Bidang pembangunan prasarana ketenagalistrikan menghadapi masalah karena kemampuan untuk memenuhi permintaan kebutuhan tenaga listrik masih terbatas. Untuk sistem Jawa-Bali pertumbuhan kebutuhan tenaga listrik sampai dengan tahun 2000 sebesar 9,9 persen, kurang diimbangi dengan peningkatan kapasitas penyediaan tenaga listrik. Sedangkan pada sistem luar Jawa masih terdapat 21 sistem dalam kondisi kritis dan terus bertambah parah. Daerah kritis tersebut antara lain sistem Sumatera Utara-Aceh, sistem Sumatera Barat-Riau, sistem Sumbagsel (Sumatera Selatan, Jambi, Lampung, Bengkulu dan Belitung), sistem Kalimantan Barat, sistem Kalimantan Selatan-Tengah dan Timur, sistem Sulawesi Selatan-Tenggara dan sistem Irian Jaya. Kondisi ini berdampak pada kontinuitas penyediaan tenaga listrik yang menyebabkan pemadaman bergilir di beberapa tempat di Sumatera dan Kalimantan. 

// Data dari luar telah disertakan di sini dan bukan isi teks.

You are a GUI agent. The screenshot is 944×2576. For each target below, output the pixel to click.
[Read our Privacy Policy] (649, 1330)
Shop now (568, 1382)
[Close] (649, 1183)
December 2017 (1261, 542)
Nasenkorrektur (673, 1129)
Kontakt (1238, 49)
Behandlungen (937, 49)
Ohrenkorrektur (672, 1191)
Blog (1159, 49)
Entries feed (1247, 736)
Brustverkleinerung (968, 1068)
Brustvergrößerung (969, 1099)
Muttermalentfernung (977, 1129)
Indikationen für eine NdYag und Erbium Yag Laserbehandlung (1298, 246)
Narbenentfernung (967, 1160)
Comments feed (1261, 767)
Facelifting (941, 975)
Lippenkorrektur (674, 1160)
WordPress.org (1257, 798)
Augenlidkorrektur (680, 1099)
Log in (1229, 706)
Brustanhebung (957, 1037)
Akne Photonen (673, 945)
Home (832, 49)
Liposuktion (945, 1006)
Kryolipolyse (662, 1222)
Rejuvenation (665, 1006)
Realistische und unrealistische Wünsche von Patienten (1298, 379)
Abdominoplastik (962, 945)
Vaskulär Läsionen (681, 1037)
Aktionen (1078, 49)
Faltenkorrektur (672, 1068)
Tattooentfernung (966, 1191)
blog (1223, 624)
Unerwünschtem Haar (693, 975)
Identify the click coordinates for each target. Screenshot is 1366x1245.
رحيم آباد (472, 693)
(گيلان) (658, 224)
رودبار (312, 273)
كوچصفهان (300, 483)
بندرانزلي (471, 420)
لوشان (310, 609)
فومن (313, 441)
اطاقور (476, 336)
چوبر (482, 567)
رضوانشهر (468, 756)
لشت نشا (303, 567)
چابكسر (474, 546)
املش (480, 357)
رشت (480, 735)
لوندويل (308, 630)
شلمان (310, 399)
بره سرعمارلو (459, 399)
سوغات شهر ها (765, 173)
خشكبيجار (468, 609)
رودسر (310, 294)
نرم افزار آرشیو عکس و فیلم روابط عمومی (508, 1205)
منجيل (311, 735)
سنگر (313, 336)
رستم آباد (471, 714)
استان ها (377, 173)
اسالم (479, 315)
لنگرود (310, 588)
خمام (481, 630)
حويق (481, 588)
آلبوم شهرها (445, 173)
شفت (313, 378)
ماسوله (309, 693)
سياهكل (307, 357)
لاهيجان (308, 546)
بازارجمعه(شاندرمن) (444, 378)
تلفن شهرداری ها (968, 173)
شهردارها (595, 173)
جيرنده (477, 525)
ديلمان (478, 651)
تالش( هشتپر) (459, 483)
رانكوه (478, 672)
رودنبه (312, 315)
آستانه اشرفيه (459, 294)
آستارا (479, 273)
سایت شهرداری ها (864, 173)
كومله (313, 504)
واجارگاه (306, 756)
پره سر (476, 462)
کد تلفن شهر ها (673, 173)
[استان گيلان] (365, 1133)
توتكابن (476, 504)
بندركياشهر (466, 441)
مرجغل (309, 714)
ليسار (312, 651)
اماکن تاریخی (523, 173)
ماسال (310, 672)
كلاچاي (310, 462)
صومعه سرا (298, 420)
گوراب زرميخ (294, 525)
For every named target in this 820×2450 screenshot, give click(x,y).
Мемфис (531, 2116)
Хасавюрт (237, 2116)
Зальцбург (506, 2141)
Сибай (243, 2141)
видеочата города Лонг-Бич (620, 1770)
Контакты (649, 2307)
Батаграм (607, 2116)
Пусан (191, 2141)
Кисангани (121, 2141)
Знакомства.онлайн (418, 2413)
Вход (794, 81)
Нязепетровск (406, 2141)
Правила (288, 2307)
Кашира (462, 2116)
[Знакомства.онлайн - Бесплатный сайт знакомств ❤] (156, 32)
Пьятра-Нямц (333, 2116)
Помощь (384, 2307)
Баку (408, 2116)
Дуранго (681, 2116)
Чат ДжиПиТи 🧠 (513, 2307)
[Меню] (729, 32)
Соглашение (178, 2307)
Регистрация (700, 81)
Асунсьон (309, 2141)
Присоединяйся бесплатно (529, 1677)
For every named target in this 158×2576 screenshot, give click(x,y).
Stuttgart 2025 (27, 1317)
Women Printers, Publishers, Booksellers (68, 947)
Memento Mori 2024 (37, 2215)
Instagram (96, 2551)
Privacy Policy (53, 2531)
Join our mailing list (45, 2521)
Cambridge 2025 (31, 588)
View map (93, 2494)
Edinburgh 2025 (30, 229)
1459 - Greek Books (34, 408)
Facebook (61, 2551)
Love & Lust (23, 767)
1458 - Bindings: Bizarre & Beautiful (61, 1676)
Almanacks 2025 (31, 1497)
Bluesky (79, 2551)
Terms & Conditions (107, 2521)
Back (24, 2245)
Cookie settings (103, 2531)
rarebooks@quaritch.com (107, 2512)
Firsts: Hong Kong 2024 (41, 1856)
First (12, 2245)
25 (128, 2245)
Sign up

Keterbatasan penyediaan tenaga listrik disebabkan karena masalah keuangan pemerintah akibat pembengkakan pengembalian cicilan pokok dan bunga pinjaman karena depresiasi Rupiah terhadap mata uang asing dan harga tarif listrik yang belum mencerminkan nilai keekonomian serta masih tingginya biaya pembelian listrik swasta. Selain itu, kemampuan penyediaan tenaga listrik di beberapa daerah terpengaruh adanya gangguan keamanan yang menyebabkan terhambatnya pembangunan beberapa pembangkit yang sedang berjalan. 

Kondisi sektor transportasi pada tahun 2000, pada umumnya terjadi penurunan kinerja pelayanan jasa prasarana dan sarana transportasi akibat menurunnya kondisi aktivitas perekonomian, biaya pembangunan, serta operasi dan pemeliharaan. Terjadinya penurunan pelayanan angkutan umum dan terpuruknya usaha di bidang jasa angkutan, terutama akibat dari melonjaknya harga suku cadang dan biaya operasi angkutan yang tidak dapat diimbangi dengan kenaikan tarif angkutan karena daya beli masyarakat yang juga semakin menurun. Penurunan pelayanan angkutan tersebut terutama terjadi pada pelayanan angkutan udara. 

Selain itu, masih diperlukan peningkatan efisiensi dan akuntabilitas dalam penyelenggaraan jasa transportasi pada umumnya, baik dari aspek perijinan dan birokrasi, profesionalitas sumber daya manusia transportasi dan industri jasa transportasi. Kinerja pelayanan angkutan masih rendah terutama dalam hal ketepatan waktu dan tingkat keselamatan, dilihat dari tingginya tingkat kecelakaan angkutan, baik akibat kurangnya disiplin sumber daya manusia pengguna dan penyedia jasa transportasi maupun kondisi kelaikan sarana dan fasilitas prasarananya. 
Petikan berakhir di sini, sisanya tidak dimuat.